_Task item:_ Your answer should be every line of the records that contains the word "each", copied as it stands.

_Items from a data source:_
--------------------------------------------------
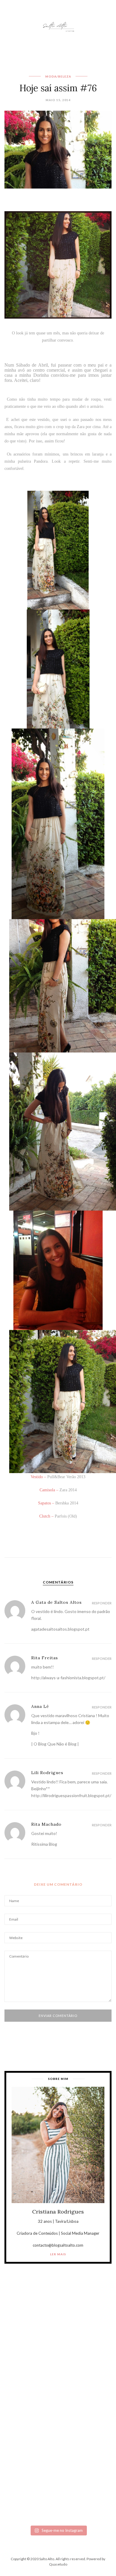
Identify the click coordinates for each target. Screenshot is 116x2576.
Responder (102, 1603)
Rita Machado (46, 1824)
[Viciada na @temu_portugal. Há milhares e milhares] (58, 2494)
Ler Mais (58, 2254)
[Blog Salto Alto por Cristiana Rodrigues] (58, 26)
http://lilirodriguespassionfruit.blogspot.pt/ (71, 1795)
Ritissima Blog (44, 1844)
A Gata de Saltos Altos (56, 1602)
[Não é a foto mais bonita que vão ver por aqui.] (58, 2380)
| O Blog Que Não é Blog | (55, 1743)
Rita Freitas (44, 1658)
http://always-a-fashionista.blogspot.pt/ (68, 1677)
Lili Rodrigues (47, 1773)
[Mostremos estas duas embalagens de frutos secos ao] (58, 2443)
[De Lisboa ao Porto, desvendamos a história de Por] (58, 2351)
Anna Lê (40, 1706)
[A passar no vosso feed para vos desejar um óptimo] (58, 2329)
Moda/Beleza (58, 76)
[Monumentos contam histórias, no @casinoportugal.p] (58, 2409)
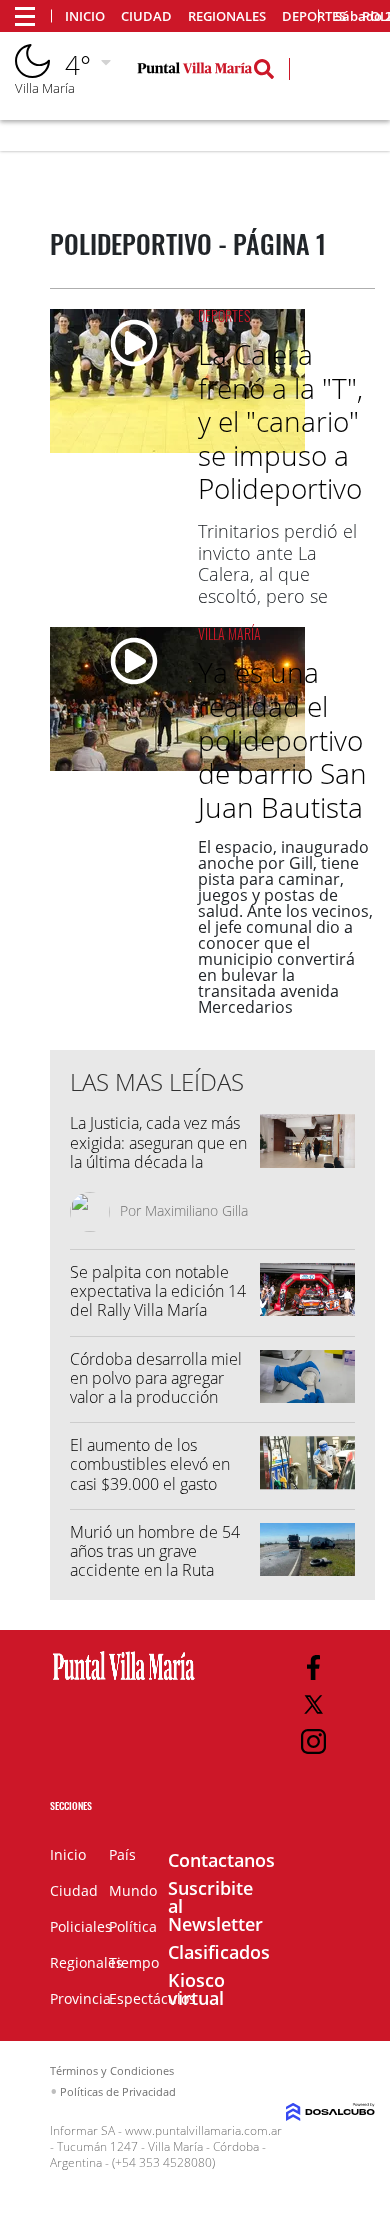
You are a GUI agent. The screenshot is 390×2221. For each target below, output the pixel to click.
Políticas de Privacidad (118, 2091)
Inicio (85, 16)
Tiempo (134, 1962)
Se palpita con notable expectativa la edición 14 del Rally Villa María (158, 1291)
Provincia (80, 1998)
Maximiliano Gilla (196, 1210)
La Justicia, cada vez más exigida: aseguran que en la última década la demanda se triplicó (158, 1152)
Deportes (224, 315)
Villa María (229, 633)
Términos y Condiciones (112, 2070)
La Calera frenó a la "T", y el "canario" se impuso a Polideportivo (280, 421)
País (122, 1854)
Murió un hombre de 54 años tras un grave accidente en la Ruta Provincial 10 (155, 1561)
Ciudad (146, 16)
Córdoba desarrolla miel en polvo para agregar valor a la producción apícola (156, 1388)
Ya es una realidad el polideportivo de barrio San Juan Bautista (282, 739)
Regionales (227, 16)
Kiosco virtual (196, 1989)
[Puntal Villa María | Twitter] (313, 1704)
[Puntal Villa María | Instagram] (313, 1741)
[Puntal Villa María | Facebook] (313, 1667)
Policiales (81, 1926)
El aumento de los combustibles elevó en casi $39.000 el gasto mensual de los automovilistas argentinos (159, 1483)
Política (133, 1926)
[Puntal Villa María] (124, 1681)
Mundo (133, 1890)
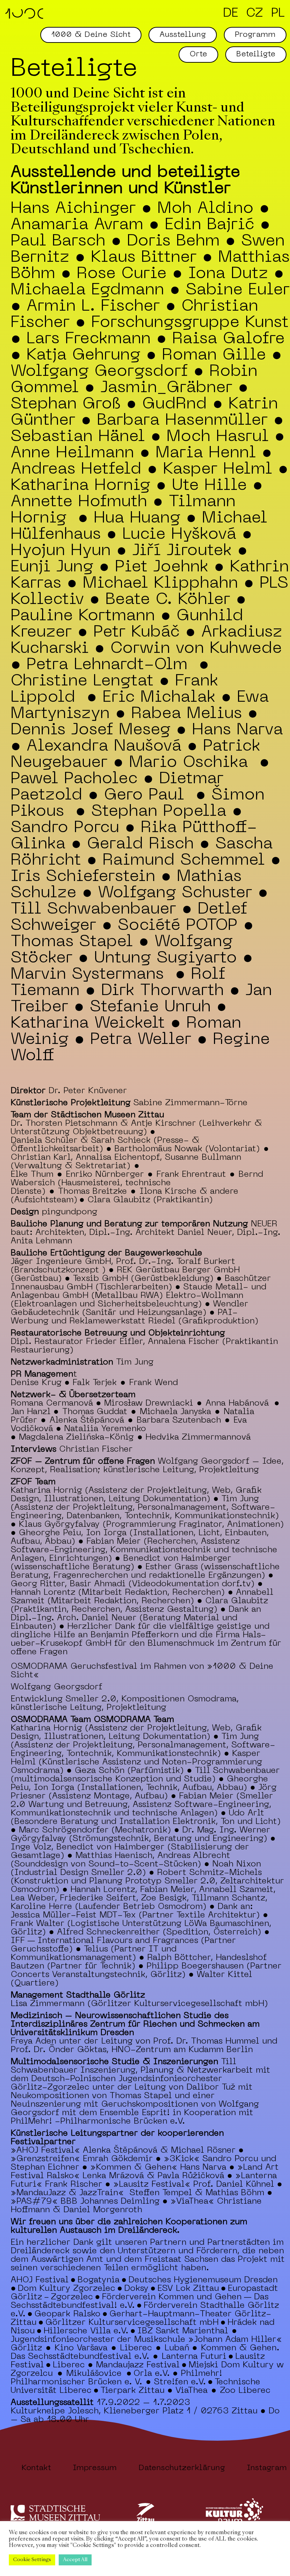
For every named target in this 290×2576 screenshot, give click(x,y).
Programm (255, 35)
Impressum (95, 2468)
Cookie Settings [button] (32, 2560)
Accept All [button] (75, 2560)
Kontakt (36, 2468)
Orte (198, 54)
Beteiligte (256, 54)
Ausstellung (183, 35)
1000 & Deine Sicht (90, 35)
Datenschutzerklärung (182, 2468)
--------------------------------------------------
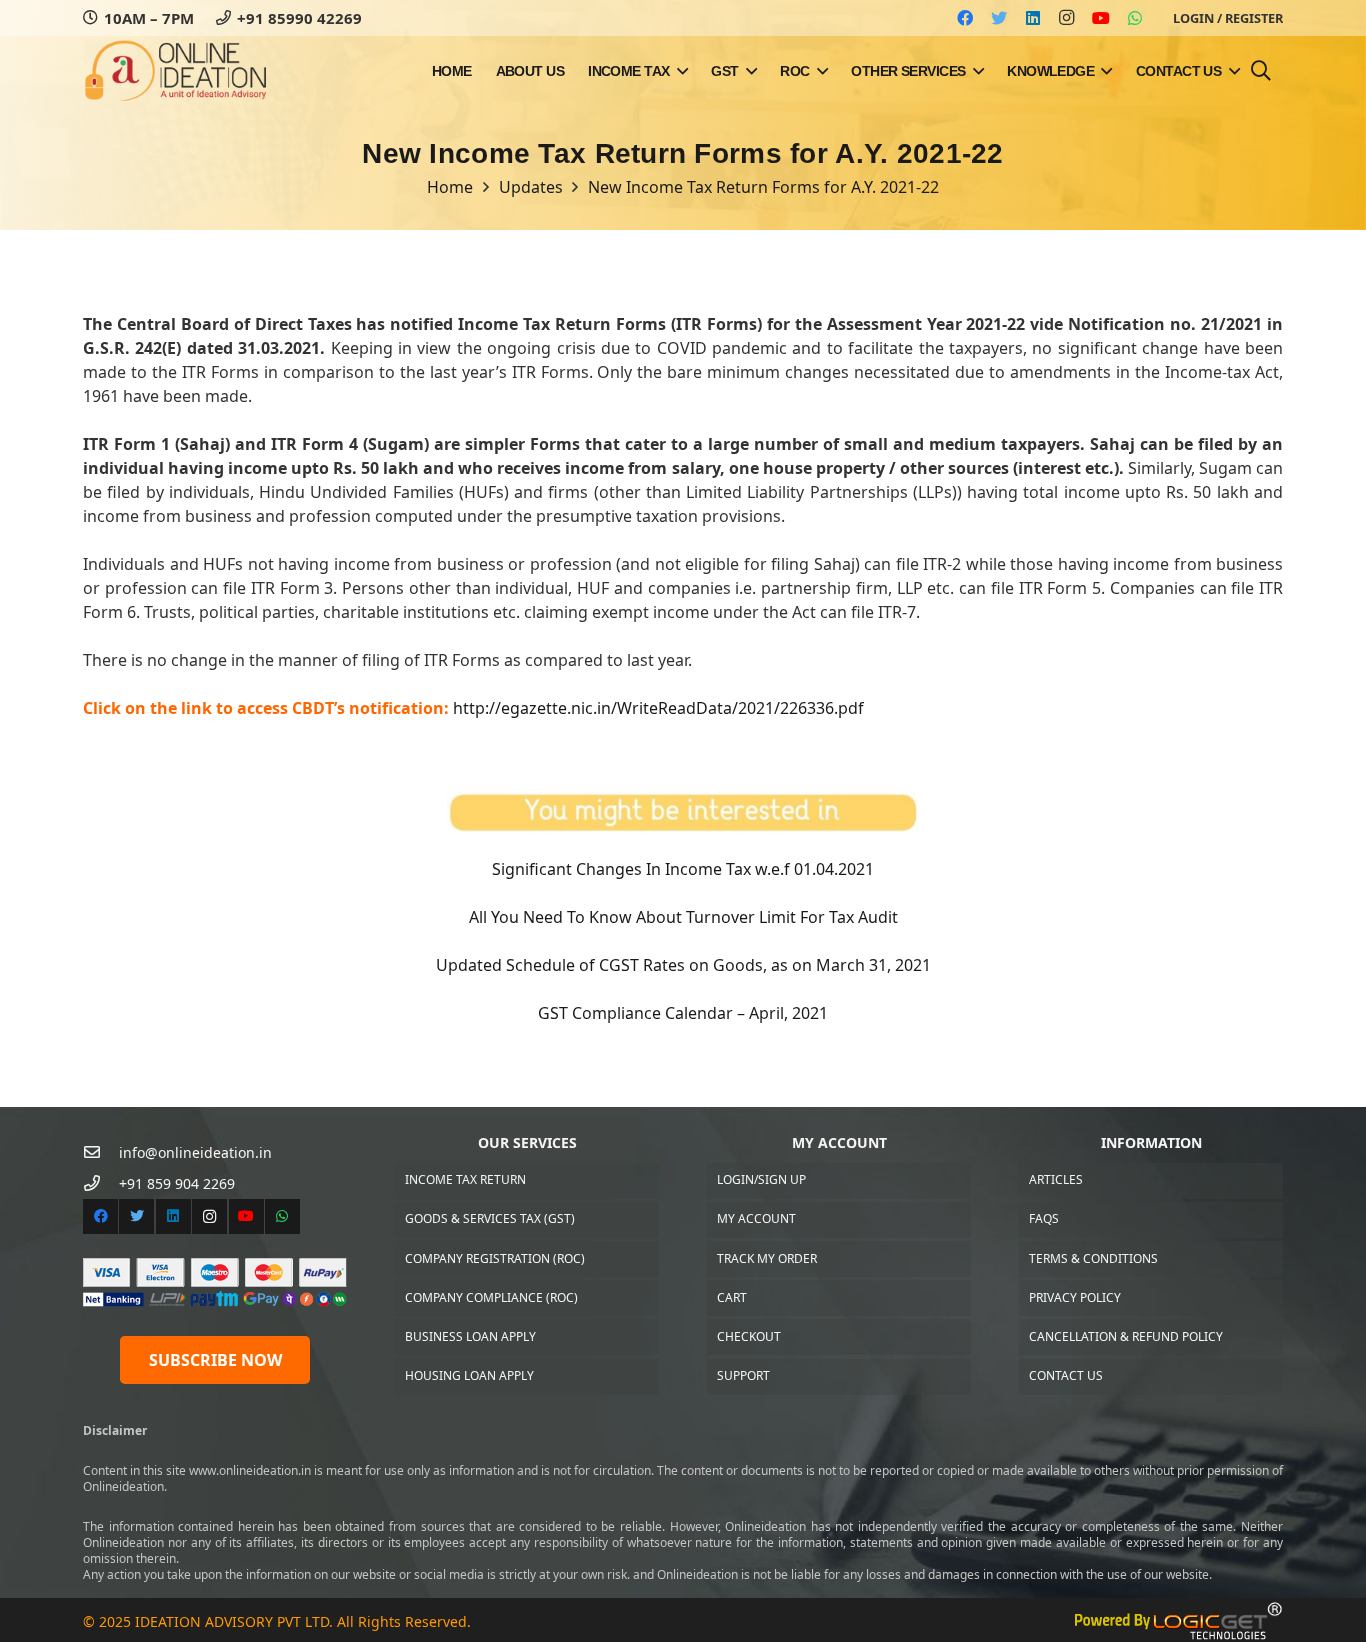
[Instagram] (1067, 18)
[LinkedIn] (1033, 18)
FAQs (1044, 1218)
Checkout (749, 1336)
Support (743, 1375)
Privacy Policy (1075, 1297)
--------------------------------------------------
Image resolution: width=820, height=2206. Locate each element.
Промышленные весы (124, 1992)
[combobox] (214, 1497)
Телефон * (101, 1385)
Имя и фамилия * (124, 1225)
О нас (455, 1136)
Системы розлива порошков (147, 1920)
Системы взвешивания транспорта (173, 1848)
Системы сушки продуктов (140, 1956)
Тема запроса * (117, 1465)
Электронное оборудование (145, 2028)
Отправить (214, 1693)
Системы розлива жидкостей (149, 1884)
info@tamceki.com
--------------------------------------------------
_Response:_
Identify the click coordinates for each target. Screenshot is 116x2576.
You are a GUI agent. The screenshot is 390×2221. For each target below, output the pixel to click.
Image resolution: width=820, height=2206. Locate each element.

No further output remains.